More Like Montana: Why Quinn’s new proposal is taking the wrong approach

There are very few things that piss me off.

Sure, I get a little upset when someone steps on my toes with their five-inch heels. And it makes me a little bit mad when people cut in the Espresso Royale line. And I hate mustaches — and the word “jam.”

So, yes, I get irked about a lot of things. But usually I only feel a twinge of anger for a couple of minutes, and then I move on with my life.

But when I learned that Gov. Pat Quinn proposed to close seven prisons and mental institutions for the mentally ill, I felt the rage. I burned in the white-hot rage that is injustice and poor judgment. And here, a couple of days later, I’m still burning.

What’s next? What if we used the Quinn-strategy on University programs? Would he suggest doing things such as shutting down the Counseling Center? Should we start to fold down progressive programs, like the Women’s Resource Center?

Alright, yes, I understand that we’re in a recession. I really do. And I get that we need to cut back spending.

But c’mon, Mr. Quinn. May I suggest making sure than any unpaid bills from out-of-state transactions get paid, or maybe a Green Movement that could cut down on the number of pages printed to save some dough? Anything but getting rid of facilities that try to aid the mentally-challenged and those that house criminals?

First of all, there’s the thought that mental facilities may have the ability to help patients in need. Should the state of Illinois throw that away to save some money? Secondly, there’s also the issue of the proper placement of the mentally ill and the imprisoned once the centers start to close. Crowding up prisons isn’t going to solve anything.

Also, can I say that this is not the time to lay more than 1,900 people off? Yes, I understand that if a facility is losing money for the state, it has to be under review. But in this case, it’s a bummer that nearly 2,000 are getting laid off for working centers that shouldn’t even be shut down.

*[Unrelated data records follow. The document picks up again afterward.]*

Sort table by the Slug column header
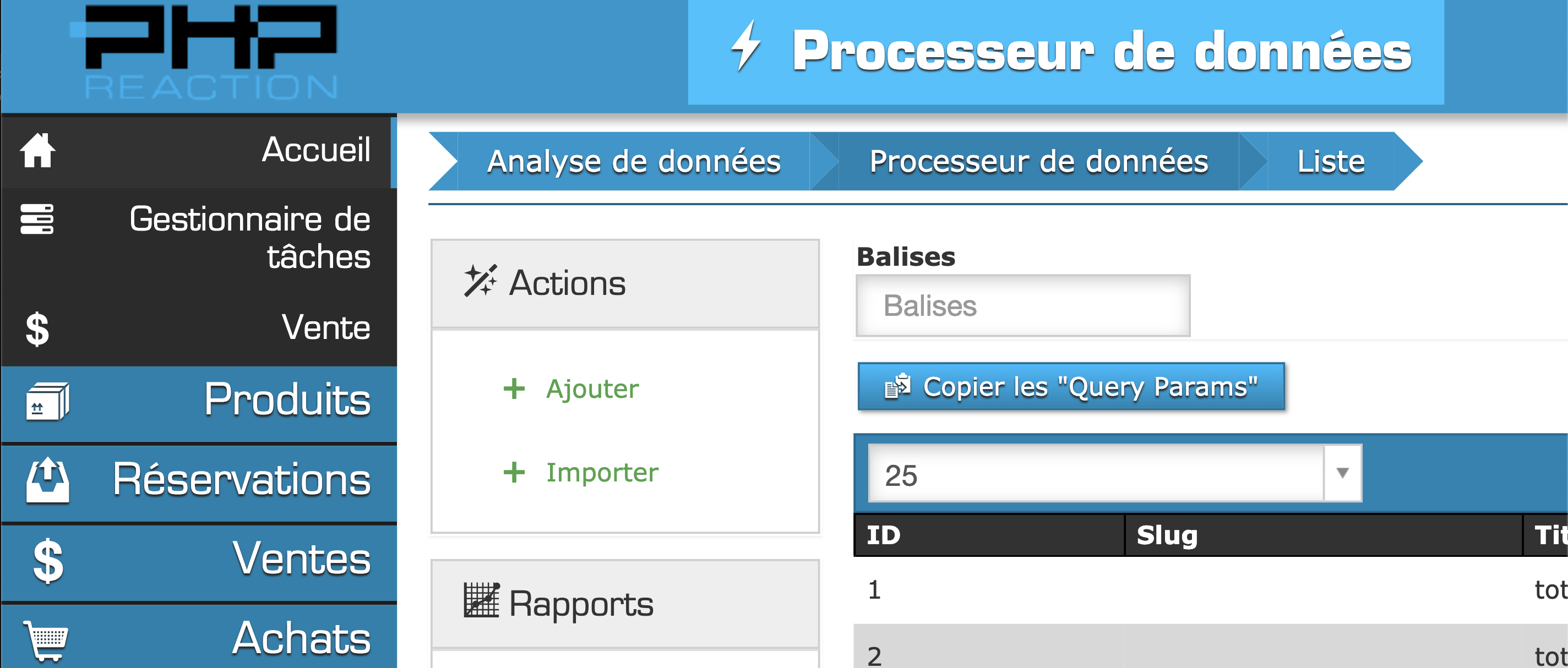[x=1167, y=535]
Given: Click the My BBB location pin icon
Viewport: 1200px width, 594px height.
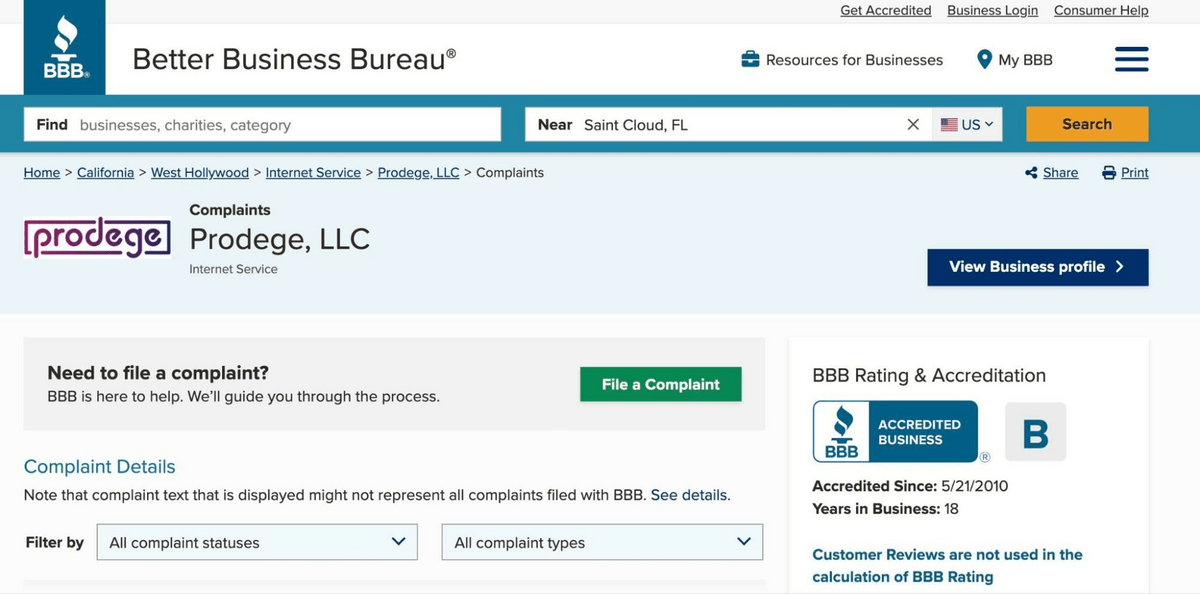Looking at the screenshot, I should pos(984,60).
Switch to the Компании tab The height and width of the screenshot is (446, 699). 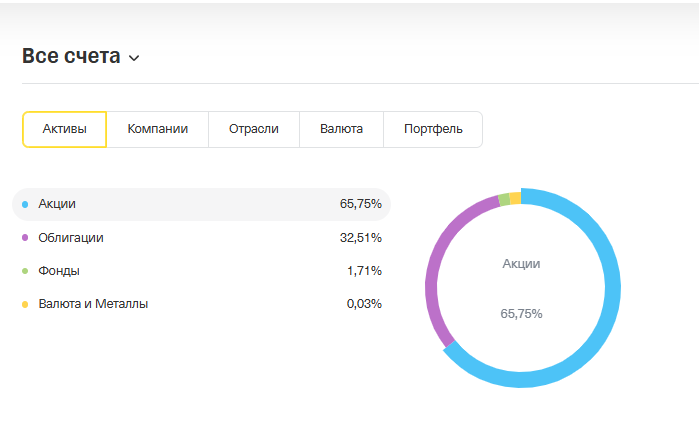pos(157,129)
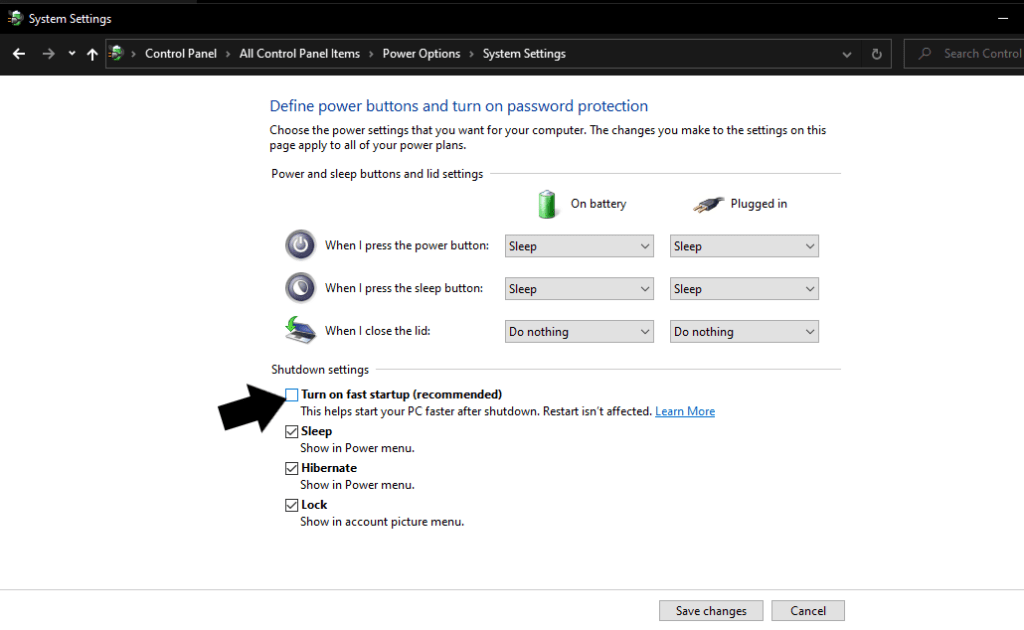Screen dimensions: 1024x630
Task: Click the power plug icon above Plugged in
Action: pos(708,203)
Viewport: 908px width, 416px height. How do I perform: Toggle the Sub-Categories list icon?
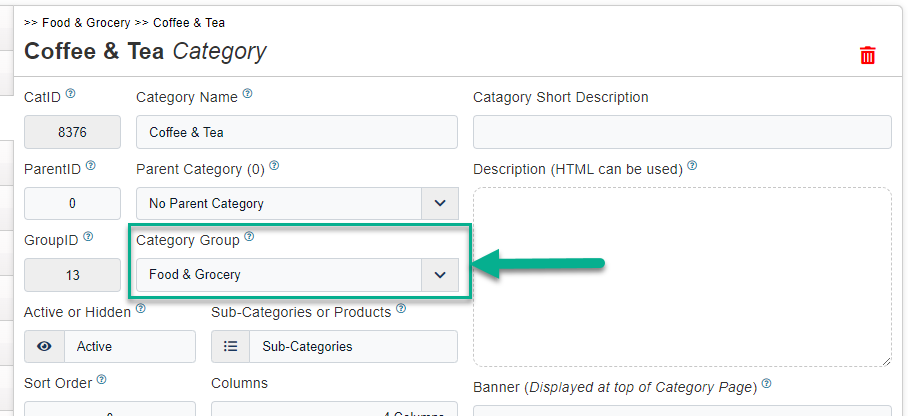point(230,346)
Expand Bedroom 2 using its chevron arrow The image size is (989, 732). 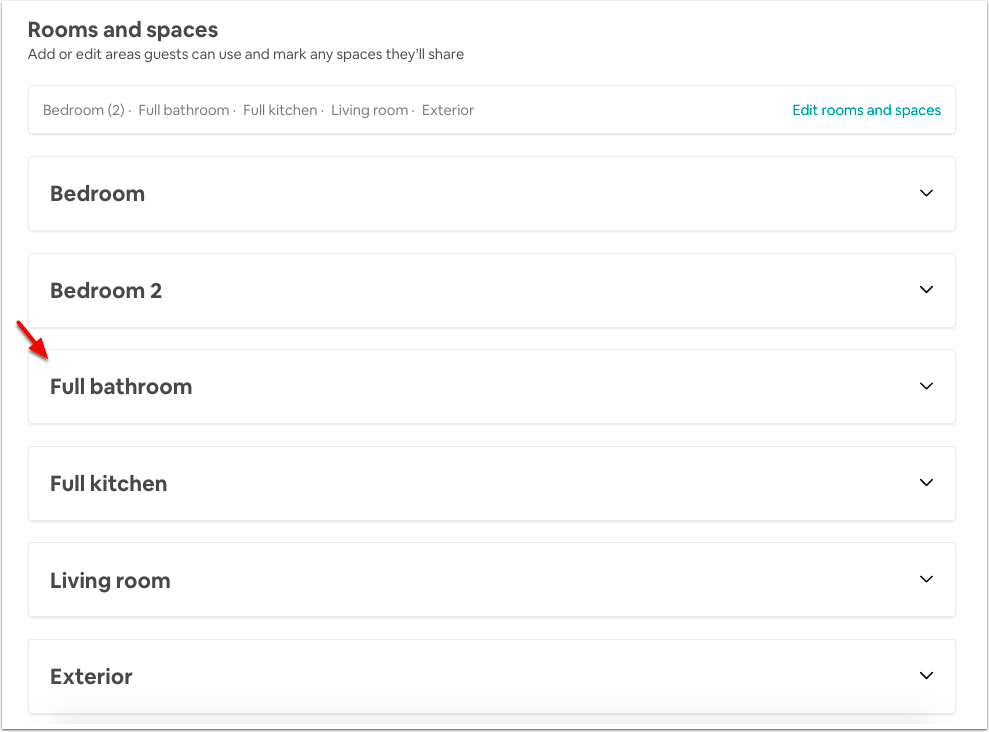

Even if Quinn is so steadfast about closing down the centers, he should probably first create new jobs for these people before sending them into the rough jungle that is now unemployment. The idea is to build up the economy, and while that means cutting unnecessary spending, it also means curbing the unemployment rate, not adding to it.

Maybe Illinois should adopt the Montana way of spending. Montana is riding a $433 million surplus right now. And yes, they do it by cutting down programs that are completely unnecessary.

But, according to the New York Times article, “Cutting Costs the Montana Way,” they also don’t just cut workers left and right. As author Brian Schweitzer said, “But as in any good organization, many of the best solutions for cutting costs come from state employees … So when we cut the state payroll, I cut my own salary.”

They also save money. They cut down on energy expenses. They stop the construction of buildings that may not be useful at that time period. And I don’t know about you, but any of this sounds better than cutting seven prison and mental health facilities.

Do what you have to do, Quinn, to make us as fiscally awesome as Montana … but within understandable means. Case in point: Don’t cut necessary institutions.

Tolu is a junior in Media.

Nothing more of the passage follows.